I did think about adding a status column to the products table, which would indicate if an item is on sale, pending sale (ie in someone’s cart), or sold. That way when the PHP script generates the products pages, it only selects items which are on sale, (so customers cannot put an item in their cart which is already in someone else’s). Also I would then have a user_session_id column to indicate who’s cart its in. When it comes time for the user to go through the payment process his cart contents are generated by selecting all products with his session id. When the order is placed, an order id would be generated and inserted into an order_id column also on the products table, and then we’re pretty much done. (The orders table would keep a reference of the user_session_id, and customer details (shipping address, billing address etc.)

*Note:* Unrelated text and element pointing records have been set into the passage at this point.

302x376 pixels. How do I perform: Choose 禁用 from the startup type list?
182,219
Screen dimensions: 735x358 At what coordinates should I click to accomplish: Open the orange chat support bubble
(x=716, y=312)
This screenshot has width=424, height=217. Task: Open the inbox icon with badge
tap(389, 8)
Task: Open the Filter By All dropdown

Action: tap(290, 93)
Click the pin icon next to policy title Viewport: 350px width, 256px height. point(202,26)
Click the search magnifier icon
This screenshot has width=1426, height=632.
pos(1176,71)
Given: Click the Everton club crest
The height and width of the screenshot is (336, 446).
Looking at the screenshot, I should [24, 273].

However, a few issues arise:

  1. Person A and person B both decide to put the same watch in their respective shopping carts at the same time. What happens to the database? How will it respond to that situation? Presumably the item would suddenly disappear from Person A’s cart, and the site altogether, which may well confuse the hell out of him.

  2. Let’s say Person A puts a watch in his shopping cart. It is now ‘off the shelf’ and unavailable to other potential shoppers. Person A finally decides, actually he doesn’t want the watch, and instead of helpfully emptying his cart, he just closes the browser window. The status of the watch is still pending, and so the watch is lost to the world, never to be sold.

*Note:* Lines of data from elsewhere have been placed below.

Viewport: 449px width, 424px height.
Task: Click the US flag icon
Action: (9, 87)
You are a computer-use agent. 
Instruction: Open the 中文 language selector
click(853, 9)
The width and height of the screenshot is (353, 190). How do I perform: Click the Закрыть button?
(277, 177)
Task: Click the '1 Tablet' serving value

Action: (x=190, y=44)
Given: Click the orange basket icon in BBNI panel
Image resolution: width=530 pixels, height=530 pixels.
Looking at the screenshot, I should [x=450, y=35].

Ideally there should be a time limit on how long items can be pending before their status reverts back to “on sale”. Another column that stores a timestamp of when the status became pending, say time_added_to_cart or something. When the product page scripts are run, the database is queried, and any items that have a user_session_id AND whose time_added_to_cart <= NOW() - INTERVAL 10 MINUTES have their status column updated to “on sale”, before the “on sale” products are retrieved. But that seems quite server intensive.

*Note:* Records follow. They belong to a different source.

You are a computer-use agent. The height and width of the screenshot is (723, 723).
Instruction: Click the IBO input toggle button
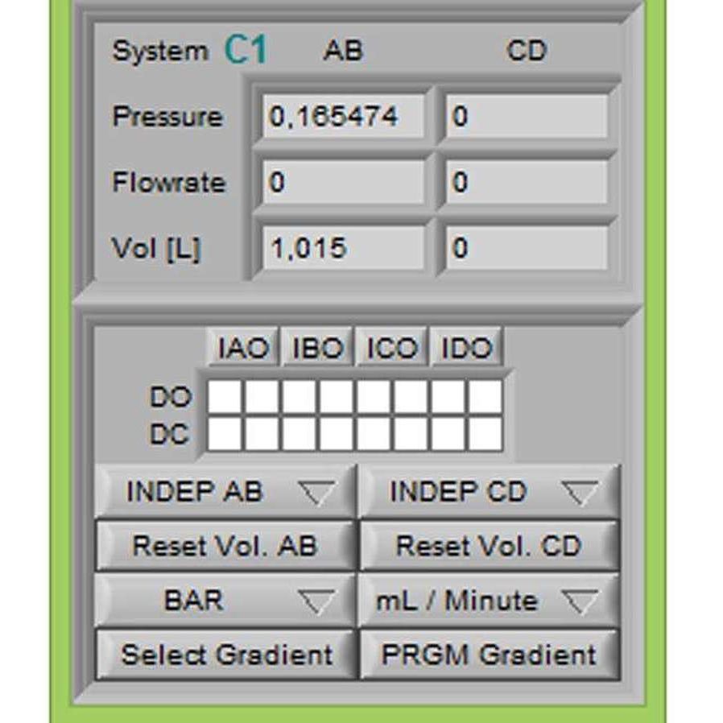click(x=316, y=347)
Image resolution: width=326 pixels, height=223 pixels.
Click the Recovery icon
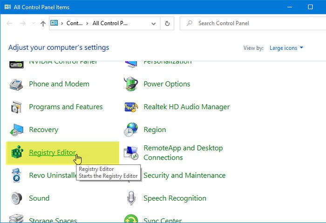(17, 130)
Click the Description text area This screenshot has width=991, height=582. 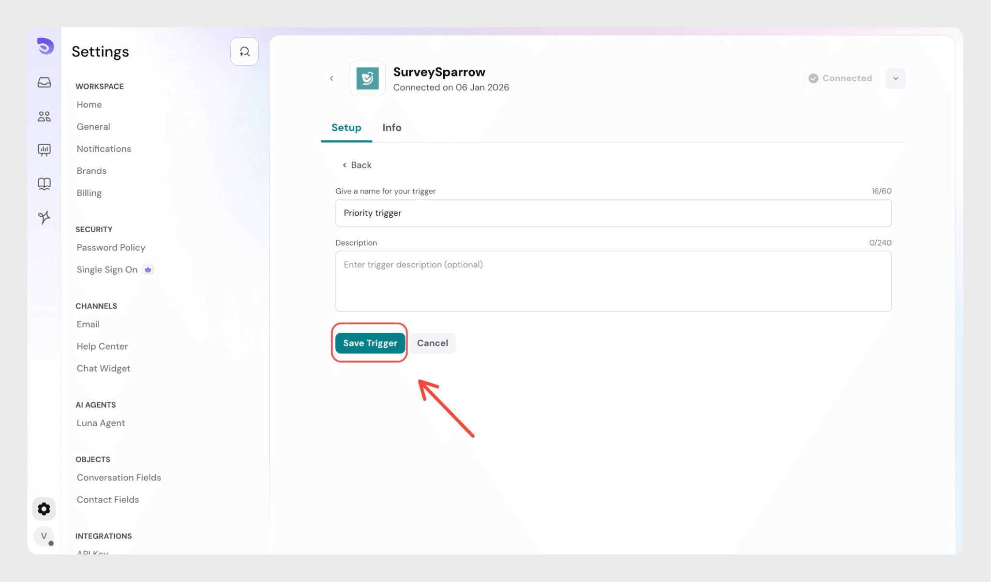[613, 281]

  1. Finally, what happens to sold watches? Should they be deleted from the database, or stored for future reference? I would imagine keeping a record of sold watches is beneficial, but what happens in a couple of year’s time, the database could potentially be massive. Is this an issue, or should I not worry. I’m not sure what traffic will be like, and I’m not sure how many sales are likely to be made in a year. I guess no-one really does until the site’s been live for a year.

Ok, many thanks for your input,
Mike

  1. Lock the database table whilst the first transaction is being registered, this will prevent a second person putting the same item in their basket.

  2. Timeout, once a user has been inactive (ie no html requests) for 5/10/15 mins you log them out and return their items back to stock, in teh case where you are selling unique items, I would add a script that allowed the second potential buyer to log their email address when the item they want is in basket but not sold, that way when that item comes back on the market an email could be sent to them informing them of the new availability.

  3. Depends what else the database is doing, if its handling the invoicing or accounts then yes you need to keep those records, if its purely for the sale and there are other paper (or electronic) systems recordning the sale and watch details, then I guess your free to delete the records and images etc. Same if you give your clients a ‘My Account’ to view previous purchases etc, then youd need to keep these records. If your concerned, move the sold items into a seperate table so they dont slow down searches on the for sale items table.

Ah yes Mandes, sage and wise advice indeed.